- [PROBLEMS AND TASKS]
1 - Retype the essay excerpt on computers and learning below between "The operating manual" and "harmful to education.", inclusive.
2 - Extend the essay excerpt on computers and learning below, picking up after its final sentence.

This is a small step toward the DynaBook, conceived by Alan Kay [Goldberg 1979, Kay & Goldberg 1977]. As the saga of the shrinking chip continues, computers will become smaller and faster and cheaper and smarter and friendlier. It is easy to imagine, before the end of this century, each child with a personal pocketbook-sized device. It flips open to reveal a screen on the top and a keyboard and a rollerball (a sort of built-in mouse) on the bottom. You slip in a card, like a credit card, which permits you to read a book, see a movie, or explore a domain of knowledge. When tired of it, the children trade them with friends (as they now trade sports cards). This electronic device will no doubt be called a Binary Operating-system for the Organisation of Knowledge (B.O.O.K.). This is not some far-off future. I have in my wallet a debit card, of the same size and shape as a credit card, which contains 800 pages of optical memory. Blank disks will enable students to build satellite brains (siliclones) so that they can establish a synergistic relationship between the natural intelligence of the person and the artificial intelligence of the machine.

Computer As Corpus Callosum

      The operating manual for our species is, more precisely, an operating manual for the nervous system of our species. This is the only one of our subsystems which can be "operated" directly. The two major categories of media - print and video - could be identified with the left and right hemispheres of the brain, responsible respectively for creating a conceptual and a perceptual map of the objective world (Figure 6). Schools and universities traditionally emphasise the function of the left hemisphere. That is, they teach us how to build a conceptual map of the world and they focus on print media. Little effort is concentrated on the function of the right hemisphere. That is, we do not learn how to use image-based media to build a perceptual map of the world. Indeed, as discussed above, television (the most ubiquitous image-based medium) is often condemned as harmful to education.

- [SUPPLIED MATERIAL]
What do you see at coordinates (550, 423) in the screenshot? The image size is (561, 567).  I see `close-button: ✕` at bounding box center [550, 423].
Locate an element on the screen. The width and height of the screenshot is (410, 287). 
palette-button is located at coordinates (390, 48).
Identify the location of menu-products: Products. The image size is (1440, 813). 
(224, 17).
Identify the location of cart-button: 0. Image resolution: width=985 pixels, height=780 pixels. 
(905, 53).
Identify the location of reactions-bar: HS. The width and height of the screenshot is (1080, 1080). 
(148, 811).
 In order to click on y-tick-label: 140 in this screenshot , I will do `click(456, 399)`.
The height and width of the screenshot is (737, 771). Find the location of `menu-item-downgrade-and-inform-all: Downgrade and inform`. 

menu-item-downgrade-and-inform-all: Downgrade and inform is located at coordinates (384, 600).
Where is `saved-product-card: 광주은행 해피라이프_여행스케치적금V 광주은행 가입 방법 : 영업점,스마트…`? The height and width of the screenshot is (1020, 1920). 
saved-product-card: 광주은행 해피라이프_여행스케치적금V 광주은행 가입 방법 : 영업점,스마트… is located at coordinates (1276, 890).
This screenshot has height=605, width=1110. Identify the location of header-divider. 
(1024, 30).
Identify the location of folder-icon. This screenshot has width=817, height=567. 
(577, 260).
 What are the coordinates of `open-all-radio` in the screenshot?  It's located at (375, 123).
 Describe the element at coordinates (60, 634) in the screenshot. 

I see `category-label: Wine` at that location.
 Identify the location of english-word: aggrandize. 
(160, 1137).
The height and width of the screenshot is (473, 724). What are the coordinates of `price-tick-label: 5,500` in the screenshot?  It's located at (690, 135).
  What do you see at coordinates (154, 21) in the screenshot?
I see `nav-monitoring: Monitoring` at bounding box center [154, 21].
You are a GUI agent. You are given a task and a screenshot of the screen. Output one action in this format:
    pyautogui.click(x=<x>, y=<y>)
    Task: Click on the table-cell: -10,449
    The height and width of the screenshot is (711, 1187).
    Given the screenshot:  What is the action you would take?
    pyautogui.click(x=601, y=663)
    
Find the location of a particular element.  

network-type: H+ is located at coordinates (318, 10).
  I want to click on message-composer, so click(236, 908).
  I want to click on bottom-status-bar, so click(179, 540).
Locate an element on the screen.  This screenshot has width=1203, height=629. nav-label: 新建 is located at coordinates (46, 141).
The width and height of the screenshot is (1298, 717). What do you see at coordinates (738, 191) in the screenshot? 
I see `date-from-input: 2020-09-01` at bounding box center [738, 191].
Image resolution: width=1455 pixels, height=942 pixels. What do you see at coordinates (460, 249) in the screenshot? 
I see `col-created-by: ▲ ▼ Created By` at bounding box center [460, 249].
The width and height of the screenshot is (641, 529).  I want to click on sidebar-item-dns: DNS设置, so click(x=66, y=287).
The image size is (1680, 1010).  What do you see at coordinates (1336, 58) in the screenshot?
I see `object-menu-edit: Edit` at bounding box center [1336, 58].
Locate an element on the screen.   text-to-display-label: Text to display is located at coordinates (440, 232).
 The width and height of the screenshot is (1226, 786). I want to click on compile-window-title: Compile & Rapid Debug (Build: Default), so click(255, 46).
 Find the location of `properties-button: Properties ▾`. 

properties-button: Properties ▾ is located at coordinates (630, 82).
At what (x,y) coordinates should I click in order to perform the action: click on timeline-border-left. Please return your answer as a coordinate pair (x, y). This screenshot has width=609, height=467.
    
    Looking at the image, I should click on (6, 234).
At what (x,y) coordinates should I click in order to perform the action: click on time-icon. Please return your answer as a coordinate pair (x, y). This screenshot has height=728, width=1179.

- [SOLVED TASKS]
1 -
The operating manual for our species is, more precisely, an operating manual for the nervous system of our species. This is the only one of our subsystems which can be "operated" directly. The two major categories of media - print and video - could be identified with the left and right hemispheres of the brain, responsible respectively for creating a conceptual and a perceptual map of the objective world (Figure 6). Schools and universities traditionally emphasise the function of the left hemisphere. That is, they teach us how to build a conceptual map of the world and they focus on print media. Little effort is concentrated on the function of the right hemisphere. That is, we do not learn how to use image-based media to build a perceptual map of the world. Indeed, as discussed above, television (the most ubiquitous image-based medium) is often condemned as harmful to education.

2 -
      The computer, loaded with HyperCard, could be considered as the corpus callosum, the tissue linking the two hemispheres. Each card can contain words and/or images. Thus HyperCard serves as an integrative device. The corpus callosum is an even more apt metaphor because it links the cortex (responsible for thought) to the rest of the nervous system (responsible for action). Each card also contains buttons, which allows the user to interact with the computer. Thus HyperCard serves as an interactive device. Education will then provide the whole operating manual - for the left hemisphere, for the right hemisphere, and for the corpus callosum, which links the two hemispheres to one another and to the rest of the body.